Based on the experience acquired so far in implementing the Special Programme, average costs to be incurred by the public sector to ensure food security for a small farm household can be estimated US$500. The breakdown varies according to the different options facing farm households: typically it includes around US$350-400 per family for on-farm investments, particularly in land and water management, as well as inputs including young stock, fertilisers, seeds and equipment (to be repaid into revolving funds) and thereby ensure sustainability. Some US$35-85 is required for off-farm support, including technical services (backed in many cases by South-South Co-operation), participatory constraints analysis and inputs into policy reform. A further US$65 equivalent per family can be allowed for complementary food security investments at a regional level.

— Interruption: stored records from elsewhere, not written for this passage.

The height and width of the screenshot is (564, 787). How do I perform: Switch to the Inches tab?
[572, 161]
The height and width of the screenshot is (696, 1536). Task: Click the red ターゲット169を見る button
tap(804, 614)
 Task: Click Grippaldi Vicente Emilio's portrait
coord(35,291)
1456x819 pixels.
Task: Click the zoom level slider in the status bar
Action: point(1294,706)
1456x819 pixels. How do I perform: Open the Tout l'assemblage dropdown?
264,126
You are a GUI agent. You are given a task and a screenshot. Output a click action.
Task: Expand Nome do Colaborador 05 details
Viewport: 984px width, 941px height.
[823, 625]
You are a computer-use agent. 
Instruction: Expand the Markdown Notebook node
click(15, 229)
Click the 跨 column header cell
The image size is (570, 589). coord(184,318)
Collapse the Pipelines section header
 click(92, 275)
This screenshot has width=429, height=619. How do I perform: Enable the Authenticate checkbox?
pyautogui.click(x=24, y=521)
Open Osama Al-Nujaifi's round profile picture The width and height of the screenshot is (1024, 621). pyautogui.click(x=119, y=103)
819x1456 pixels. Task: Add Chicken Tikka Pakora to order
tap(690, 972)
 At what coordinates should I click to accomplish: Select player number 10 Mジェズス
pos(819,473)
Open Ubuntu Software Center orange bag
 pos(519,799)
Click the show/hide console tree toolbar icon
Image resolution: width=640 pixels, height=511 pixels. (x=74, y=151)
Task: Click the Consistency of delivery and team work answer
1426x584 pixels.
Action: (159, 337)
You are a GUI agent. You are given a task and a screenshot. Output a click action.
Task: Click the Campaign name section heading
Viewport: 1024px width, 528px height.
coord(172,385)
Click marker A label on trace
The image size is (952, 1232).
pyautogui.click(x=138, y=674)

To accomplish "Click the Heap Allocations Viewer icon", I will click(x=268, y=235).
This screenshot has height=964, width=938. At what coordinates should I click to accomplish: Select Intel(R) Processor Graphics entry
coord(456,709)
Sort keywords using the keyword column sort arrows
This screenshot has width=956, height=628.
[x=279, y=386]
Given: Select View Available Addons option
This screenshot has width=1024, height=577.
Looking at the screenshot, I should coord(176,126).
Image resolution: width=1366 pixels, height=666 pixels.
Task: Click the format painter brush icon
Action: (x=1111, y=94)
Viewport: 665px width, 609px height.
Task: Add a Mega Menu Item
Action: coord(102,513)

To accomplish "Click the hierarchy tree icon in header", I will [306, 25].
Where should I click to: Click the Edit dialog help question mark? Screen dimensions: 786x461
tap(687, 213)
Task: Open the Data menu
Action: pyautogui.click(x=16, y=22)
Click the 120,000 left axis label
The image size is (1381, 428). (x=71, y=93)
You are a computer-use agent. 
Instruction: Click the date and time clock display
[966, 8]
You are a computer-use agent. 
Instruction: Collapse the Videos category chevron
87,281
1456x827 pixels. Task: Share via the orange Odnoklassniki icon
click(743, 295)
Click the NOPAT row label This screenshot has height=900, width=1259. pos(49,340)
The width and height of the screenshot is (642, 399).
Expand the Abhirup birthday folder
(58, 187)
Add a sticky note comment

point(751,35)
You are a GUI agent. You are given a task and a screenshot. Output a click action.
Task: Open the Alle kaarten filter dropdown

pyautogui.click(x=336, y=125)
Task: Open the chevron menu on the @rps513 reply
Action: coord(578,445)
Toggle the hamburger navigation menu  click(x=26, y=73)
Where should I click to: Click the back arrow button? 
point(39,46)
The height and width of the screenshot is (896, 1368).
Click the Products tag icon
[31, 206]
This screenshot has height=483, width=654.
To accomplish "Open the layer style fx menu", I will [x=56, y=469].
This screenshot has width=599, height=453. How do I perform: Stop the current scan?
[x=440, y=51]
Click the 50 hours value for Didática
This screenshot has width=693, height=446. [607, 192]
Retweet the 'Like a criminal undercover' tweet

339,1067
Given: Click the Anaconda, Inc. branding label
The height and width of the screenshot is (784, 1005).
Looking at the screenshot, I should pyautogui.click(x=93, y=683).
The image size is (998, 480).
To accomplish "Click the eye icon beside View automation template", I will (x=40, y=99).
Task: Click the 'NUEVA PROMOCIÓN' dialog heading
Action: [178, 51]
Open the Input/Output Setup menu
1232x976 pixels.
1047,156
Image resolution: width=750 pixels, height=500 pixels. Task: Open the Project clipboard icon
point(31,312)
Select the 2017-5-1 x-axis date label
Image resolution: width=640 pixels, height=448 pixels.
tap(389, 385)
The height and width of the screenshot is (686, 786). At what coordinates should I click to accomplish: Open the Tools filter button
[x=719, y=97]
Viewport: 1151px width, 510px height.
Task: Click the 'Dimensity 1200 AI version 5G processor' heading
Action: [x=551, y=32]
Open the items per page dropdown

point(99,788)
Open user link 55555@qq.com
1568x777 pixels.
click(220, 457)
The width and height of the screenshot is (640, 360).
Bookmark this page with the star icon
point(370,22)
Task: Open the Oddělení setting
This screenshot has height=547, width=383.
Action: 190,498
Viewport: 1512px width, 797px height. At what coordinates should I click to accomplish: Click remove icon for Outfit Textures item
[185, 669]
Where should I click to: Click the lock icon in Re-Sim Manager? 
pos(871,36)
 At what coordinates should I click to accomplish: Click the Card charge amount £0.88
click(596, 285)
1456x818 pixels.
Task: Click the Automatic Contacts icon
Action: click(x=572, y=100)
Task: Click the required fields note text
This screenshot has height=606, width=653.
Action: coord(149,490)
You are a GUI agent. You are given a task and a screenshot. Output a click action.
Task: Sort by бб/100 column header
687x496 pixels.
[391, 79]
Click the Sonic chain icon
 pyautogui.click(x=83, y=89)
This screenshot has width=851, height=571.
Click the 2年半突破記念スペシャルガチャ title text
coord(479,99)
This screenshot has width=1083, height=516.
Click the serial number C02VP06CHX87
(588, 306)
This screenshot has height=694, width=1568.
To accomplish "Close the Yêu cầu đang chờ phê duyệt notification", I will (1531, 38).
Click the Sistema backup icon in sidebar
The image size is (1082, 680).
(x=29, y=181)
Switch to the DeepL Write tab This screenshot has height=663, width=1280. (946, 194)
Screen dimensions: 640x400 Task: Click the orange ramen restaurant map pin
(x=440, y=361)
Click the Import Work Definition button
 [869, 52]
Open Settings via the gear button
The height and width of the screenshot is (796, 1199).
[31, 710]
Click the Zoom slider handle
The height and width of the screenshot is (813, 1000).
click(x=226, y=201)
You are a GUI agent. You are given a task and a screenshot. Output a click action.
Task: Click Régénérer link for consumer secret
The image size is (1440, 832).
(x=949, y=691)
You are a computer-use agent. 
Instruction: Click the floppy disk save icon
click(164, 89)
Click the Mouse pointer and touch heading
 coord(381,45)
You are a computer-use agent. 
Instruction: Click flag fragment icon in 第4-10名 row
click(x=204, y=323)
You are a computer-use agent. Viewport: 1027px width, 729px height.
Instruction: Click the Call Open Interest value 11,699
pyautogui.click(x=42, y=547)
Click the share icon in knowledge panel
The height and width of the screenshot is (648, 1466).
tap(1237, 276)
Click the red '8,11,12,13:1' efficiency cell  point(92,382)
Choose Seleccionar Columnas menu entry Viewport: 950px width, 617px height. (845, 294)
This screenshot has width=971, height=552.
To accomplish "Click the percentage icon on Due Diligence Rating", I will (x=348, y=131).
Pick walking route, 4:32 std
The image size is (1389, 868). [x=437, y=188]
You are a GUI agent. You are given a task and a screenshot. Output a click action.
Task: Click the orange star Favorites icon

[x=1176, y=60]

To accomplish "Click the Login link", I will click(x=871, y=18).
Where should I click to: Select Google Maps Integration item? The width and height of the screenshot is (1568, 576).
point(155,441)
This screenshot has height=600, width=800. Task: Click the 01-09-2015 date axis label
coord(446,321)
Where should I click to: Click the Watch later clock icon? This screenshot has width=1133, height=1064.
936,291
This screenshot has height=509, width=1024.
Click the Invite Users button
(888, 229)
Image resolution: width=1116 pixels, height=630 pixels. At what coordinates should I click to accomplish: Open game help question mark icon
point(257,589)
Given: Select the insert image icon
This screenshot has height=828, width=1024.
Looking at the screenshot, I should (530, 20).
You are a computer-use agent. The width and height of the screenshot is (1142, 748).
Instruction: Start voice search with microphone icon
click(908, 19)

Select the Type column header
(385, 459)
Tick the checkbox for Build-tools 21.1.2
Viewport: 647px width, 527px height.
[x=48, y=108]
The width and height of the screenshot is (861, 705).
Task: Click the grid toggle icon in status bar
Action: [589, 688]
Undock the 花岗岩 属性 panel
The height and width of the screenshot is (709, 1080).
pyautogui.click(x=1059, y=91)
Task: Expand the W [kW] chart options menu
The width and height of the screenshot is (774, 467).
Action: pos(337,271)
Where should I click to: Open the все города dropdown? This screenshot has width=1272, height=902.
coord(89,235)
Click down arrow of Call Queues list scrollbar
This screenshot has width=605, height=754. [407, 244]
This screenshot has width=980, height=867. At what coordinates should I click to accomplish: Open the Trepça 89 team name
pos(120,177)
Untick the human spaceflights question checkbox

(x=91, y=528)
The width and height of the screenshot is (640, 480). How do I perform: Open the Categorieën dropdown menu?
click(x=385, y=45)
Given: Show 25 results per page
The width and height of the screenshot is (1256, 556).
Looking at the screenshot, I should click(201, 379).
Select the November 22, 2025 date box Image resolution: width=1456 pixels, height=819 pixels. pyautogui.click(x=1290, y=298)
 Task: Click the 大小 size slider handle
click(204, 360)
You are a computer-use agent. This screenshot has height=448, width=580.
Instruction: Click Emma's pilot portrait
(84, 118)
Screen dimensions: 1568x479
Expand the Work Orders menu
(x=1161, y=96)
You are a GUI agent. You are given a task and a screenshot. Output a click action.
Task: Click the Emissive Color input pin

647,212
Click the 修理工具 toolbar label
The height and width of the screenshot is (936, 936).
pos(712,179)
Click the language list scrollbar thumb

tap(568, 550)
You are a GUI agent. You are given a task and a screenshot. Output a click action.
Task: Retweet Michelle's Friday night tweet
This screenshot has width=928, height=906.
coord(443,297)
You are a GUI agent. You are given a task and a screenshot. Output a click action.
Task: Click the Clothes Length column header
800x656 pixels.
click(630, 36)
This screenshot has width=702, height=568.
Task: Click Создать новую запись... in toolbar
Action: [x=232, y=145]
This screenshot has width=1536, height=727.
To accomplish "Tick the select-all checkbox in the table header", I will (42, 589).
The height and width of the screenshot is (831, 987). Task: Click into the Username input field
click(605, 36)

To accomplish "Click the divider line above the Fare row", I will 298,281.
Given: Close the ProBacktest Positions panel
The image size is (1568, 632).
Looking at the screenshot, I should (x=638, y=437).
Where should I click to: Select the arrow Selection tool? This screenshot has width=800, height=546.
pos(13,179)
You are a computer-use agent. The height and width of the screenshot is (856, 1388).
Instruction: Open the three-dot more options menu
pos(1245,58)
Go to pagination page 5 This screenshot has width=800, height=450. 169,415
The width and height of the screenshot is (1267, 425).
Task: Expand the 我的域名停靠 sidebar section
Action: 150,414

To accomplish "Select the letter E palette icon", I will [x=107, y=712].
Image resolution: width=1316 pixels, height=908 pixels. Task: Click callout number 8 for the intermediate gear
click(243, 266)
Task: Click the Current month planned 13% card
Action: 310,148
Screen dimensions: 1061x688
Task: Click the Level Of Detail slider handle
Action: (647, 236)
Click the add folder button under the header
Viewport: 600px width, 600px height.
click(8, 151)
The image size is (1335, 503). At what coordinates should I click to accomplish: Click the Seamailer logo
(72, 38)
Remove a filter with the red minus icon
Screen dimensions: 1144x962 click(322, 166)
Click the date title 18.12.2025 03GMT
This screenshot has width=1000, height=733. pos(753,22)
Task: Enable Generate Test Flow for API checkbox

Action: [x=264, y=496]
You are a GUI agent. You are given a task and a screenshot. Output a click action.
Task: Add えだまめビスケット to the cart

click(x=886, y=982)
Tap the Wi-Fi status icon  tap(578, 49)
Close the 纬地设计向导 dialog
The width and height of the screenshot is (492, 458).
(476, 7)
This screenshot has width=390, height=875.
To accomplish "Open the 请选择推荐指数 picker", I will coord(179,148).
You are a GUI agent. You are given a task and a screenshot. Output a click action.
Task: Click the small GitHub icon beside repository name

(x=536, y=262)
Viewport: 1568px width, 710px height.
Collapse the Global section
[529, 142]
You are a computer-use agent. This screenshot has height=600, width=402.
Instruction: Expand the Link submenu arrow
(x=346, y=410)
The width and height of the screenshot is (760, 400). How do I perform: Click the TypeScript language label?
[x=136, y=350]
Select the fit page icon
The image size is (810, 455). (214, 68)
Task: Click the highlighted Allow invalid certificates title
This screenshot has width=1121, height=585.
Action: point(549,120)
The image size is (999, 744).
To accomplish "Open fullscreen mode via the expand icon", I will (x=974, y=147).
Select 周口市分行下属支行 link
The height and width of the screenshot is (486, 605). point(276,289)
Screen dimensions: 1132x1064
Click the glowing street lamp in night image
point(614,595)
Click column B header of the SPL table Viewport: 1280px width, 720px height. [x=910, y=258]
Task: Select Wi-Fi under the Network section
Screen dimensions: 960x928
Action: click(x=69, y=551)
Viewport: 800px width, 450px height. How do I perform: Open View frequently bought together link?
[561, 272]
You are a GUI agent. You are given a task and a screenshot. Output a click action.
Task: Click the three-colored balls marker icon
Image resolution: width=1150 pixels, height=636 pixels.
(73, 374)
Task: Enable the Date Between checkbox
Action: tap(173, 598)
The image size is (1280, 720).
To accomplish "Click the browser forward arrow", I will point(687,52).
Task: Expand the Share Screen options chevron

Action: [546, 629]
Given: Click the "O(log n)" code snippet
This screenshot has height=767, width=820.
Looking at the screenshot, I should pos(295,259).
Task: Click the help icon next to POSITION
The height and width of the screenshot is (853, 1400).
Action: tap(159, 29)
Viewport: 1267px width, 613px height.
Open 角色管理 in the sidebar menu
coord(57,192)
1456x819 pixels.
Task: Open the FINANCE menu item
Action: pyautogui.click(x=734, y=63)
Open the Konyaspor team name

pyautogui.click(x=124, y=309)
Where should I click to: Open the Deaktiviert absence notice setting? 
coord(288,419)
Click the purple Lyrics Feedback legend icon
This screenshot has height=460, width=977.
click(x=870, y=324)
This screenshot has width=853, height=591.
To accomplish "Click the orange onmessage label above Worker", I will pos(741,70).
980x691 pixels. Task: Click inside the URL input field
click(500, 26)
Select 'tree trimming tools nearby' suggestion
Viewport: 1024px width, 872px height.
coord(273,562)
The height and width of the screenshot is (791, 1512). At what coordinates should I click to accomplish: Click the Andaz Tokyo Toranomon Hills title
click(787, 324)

Even if individual intervention can be at community scale, to have a significant impact on reducing poverty and hunger, programmes to increase food supply and reduce hunger should be collectively massive in scale. For Africa, the intention adopted in Chapter 4 is to raise the performance of some 15 million rural households (affecting the livelihoods of some 100 million people) by 2015 which would require some $7.5 billion. Of this, $6.5 billion would be for national level and $1 billion for regional action programmes. The distribution of costs between regions is based on country-level data on the number of undernourished, given in the FAO Report “ The State of Food Insecurity 2001”. The effectiveness of such programmes for on-farm development or related improvements at community level is dependent on the investments proposed in productive and transport and communications infrastructure in Chapters 2 and 3 of this document.